WHAT IS NEEDED = Somewhere below is a line with "08221 2048209 (51, 605)" and, later, a line with "Wartung (63, 303)"; repeat those two lines and all the lines between them, exactly as they are.

RECORD SET =
|---|

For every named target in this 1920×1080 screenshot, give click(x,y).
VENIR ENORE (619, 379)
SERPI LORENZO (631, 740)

|---|

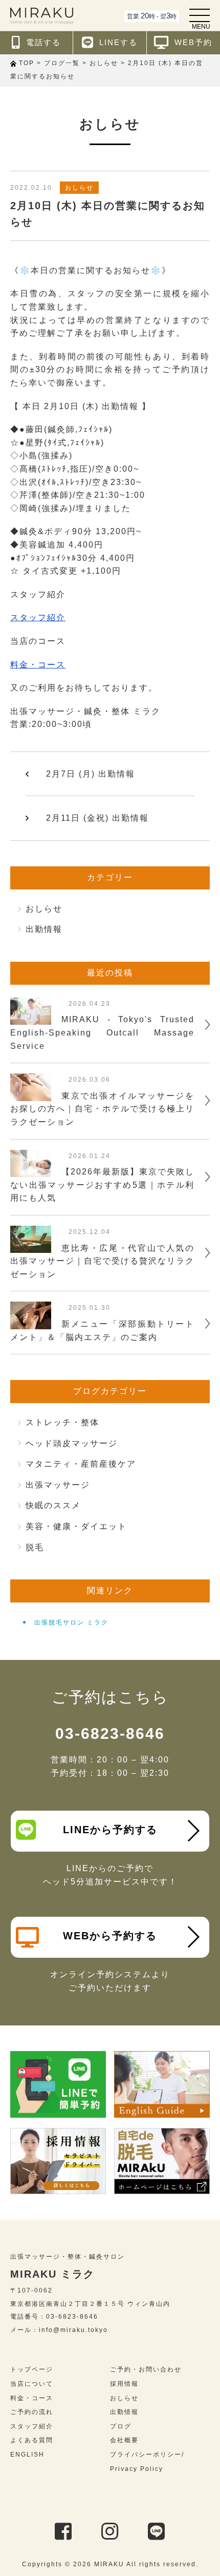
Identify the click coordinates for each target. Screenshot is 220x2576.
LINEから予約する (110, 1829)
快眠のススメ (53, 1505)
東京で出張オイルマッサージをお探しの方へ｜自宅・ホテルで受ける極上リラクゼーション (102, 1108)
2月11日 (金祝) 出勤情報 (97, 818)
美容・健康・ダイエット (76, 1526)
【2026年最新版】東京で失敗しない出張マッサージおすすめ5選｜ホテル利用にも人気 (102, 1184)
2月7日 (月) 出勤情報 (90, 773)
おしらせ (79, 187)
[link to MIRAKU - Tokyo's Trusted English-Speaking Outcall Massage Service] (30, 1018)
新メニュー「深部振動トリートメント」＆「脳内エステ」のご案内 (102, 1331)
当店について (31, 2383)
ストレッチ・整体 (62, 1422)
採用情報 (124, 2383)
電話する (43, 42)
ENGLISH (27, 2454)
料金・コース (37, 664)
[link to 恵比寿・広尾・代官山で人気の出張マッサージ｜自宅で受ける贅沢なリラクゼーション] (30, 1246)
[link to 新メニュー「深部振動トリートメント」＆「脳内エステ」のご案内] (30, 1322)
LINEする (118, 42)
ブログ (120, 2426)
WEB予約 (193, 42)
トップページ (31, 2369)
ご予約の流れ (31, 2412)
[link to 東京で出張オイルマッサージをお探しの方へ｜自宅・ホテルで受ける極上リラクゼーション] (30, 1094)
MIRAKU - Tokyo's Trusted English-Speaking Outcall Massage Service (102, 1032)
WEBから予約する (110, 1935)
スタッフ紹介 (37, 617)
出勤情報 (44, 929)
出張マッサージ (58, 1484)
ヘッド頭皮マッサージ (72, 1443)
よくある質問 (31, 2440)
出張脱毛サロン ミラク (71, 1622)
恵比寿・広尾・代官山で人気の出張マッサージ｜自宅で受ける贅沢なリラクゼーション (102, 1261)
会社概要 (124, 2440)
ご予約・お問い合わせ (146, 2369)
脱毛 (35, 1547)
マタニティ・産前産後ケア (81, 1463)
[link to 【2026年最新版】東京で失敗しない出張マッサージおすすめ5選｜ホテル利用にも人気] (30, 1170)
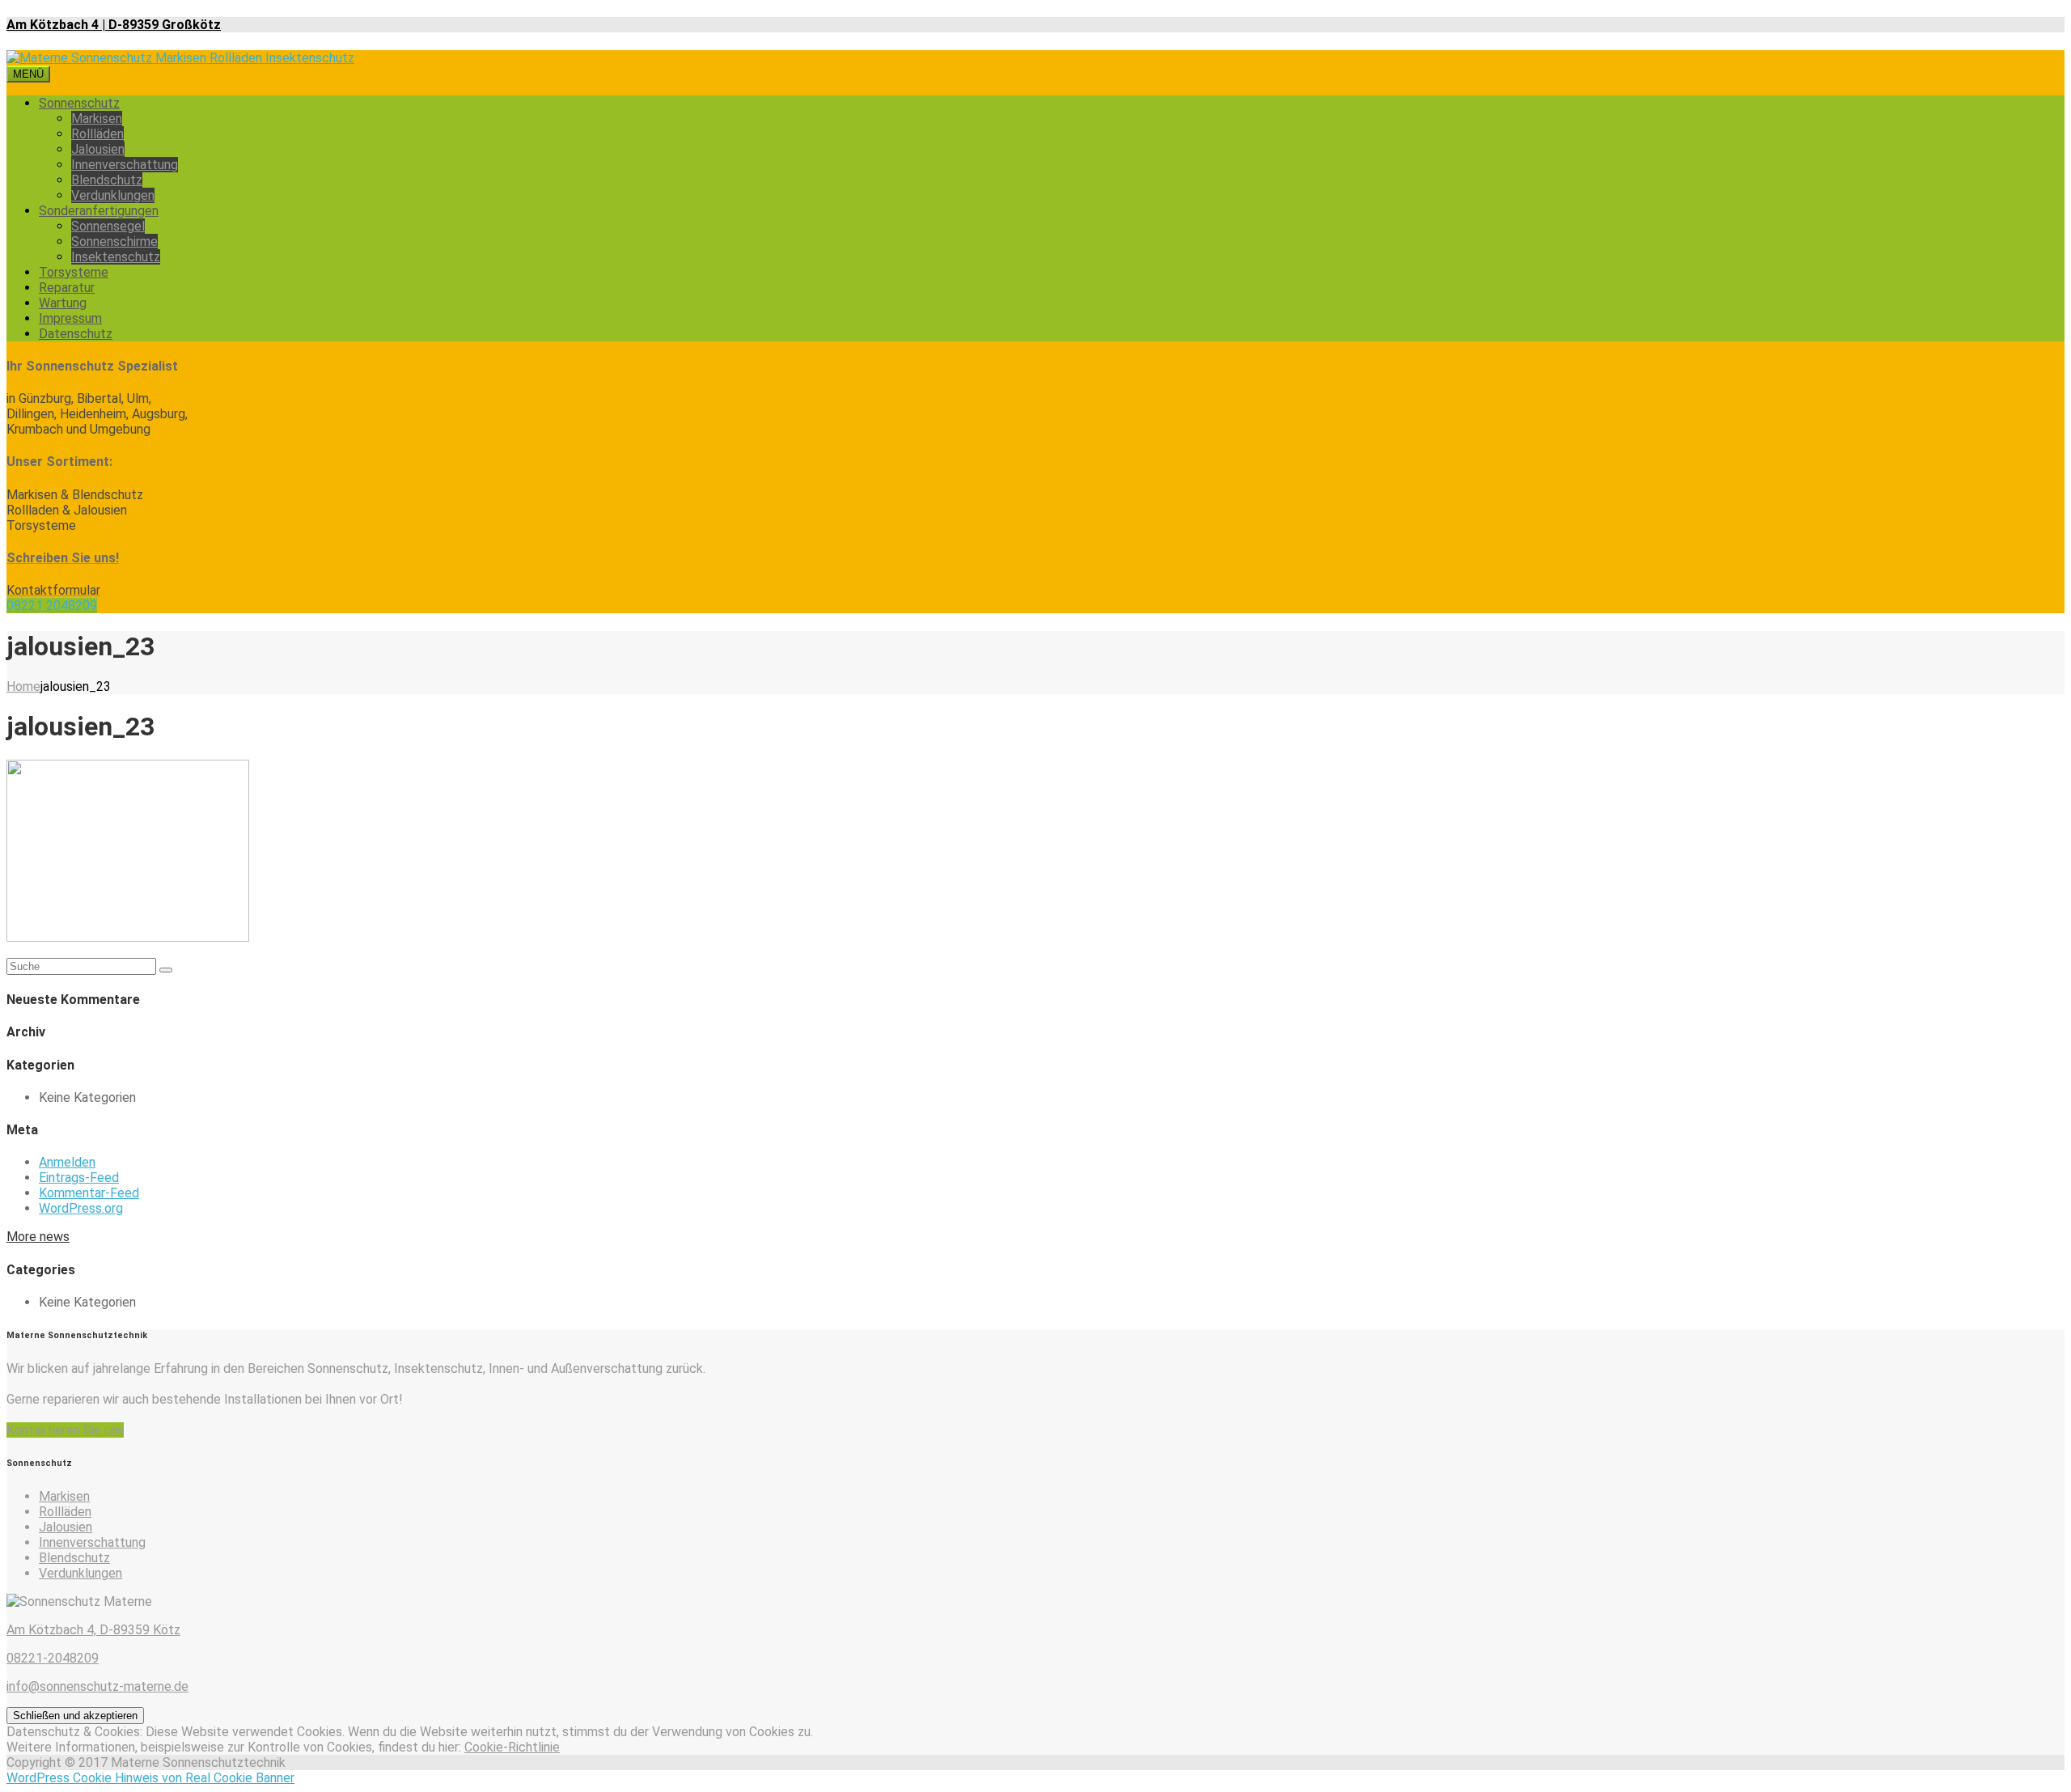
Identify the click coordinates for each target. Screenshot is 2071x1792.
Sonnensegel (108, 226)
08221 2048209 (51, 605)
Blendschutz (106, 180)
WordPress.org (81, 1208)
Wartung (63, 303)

|---|

TASK RESPONSE =
08221 2048209 (51, 605)
Blendschutz (106, 180)
WordPress.org (81, 1208)
Wartung (63, 303)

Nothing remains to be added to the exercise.